Exercises to complete:
A. Reproduce word for word the part of the blog post from "Well, hi there!" down to "seem really promising!".
B. In the quoted lyrics of the blog post, list the four descriptive words that come before "called Anya".

Saturday, June 5, 2010

We're Not a Robot

Well, hi there! Sorry I've been MIA for a while, but I've been off on location, and also spending some time keeping an eye on Fatty... he's been partying kind of a lot lately. But things are looking up: He met a new girl at a party in San Francisco last night, and he tells me things seem really promising!

But just when you think you're out, they suck you back in with cliche-laden songs and videos from Greek-via-Welsh musicians who certainly are an expert on the Los Angeles way of life. Like this:

Aw, Marina and the Diamonds, really?? You're so gorgeous and talented and gaining so much indie cred via your KCRW airplay and music placements. But you've succumbed to a nasty case of LA cliche-itis with these lyrics. I mean, yikes:

She is a Polish girl in America
Tall tanned hot blonde called Anya
I asked her "Why would you want to be a Hollywood wife?"

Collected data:
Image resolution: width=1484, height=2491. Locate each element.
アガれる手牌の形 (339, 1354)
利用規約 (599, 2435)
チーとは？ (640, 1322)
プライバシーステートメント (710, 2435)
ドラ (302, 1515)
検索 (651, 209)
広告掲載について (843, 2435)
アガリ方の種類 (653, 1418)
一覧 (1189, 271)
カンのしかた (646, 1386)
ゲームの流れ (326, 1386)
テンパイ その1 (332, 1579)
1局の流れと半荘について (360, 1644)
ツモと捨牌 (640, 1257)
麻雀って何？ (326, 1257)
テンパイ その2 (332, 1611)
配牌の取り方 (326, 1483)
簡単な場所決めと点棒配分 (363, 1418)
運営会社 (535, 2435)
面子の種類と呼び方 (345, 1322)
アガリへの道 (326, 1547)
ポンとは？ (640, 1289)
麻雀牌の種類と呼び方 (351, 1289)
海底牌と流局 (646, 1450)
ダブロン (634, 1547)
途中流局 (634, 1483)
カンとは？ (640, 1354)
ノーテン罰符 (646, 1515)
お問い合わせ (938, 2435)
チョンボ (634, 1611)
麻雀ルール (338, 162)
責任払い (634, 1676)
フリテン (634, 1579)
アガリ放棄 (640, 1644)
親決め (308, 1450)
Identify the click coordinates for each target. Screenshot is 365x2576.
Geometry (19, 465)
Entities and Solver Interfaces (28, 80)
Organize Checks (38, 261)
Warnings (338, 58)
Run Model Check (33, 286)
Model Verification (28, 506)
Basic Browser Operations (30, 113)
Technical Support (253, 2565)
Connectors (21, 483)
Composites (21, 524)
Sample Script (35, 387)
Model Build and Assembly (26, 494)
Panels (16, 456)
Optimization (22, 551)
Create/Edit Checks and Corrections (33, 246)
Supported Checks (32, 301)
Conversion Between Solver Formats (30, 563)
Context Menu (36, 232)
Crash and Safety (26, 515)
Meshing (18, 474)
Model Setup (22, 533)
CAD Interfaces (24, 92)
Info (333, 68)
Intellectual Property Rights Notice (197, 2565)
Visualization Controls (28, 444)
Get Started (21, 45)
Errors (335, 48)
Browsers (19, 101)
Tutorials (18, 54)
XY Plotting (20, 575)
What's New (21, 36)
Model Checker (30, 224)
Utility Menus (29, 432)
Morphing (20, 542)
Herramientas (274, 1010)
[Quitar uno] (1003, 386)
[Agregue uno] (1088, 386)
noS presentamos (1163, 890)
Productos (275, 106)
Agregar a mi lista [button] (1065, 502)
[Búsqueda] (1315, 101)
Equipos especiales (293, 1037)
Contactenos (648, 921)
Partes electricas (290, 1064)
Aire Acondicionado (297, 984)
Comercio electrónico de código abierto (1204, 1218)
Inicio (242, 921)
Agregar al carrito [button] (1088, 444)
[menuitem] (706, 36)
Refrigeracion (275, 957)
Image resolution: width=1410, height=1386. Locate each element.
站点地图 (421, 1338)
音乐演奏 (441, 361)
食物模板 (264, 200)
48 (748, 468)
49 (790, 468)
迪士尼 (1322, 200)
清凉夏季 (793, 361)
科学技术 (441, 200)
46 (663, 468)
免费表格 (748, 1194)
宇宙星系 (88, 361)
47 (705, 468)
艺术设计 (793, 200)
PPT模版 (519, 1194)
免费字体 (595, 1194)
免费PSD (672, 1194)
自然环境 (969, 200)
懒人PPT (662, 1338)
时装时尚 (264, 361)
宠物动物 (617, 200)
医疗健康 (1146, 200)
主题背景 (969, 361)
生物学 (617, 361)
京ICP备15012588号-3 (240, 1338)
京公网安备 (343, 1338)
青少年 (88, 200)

List of answers:
A.
Well, hi there! Sorry I've been MIA for a while, but I've been off on location, and also spending some time keeping an eye on Fatty... he's been partying kind of a lot lately. But things are looking up: He met a new girl at a party in San Francisco last night, and he tells me things seem really promising!

B. Tall, tanned, hot, blonde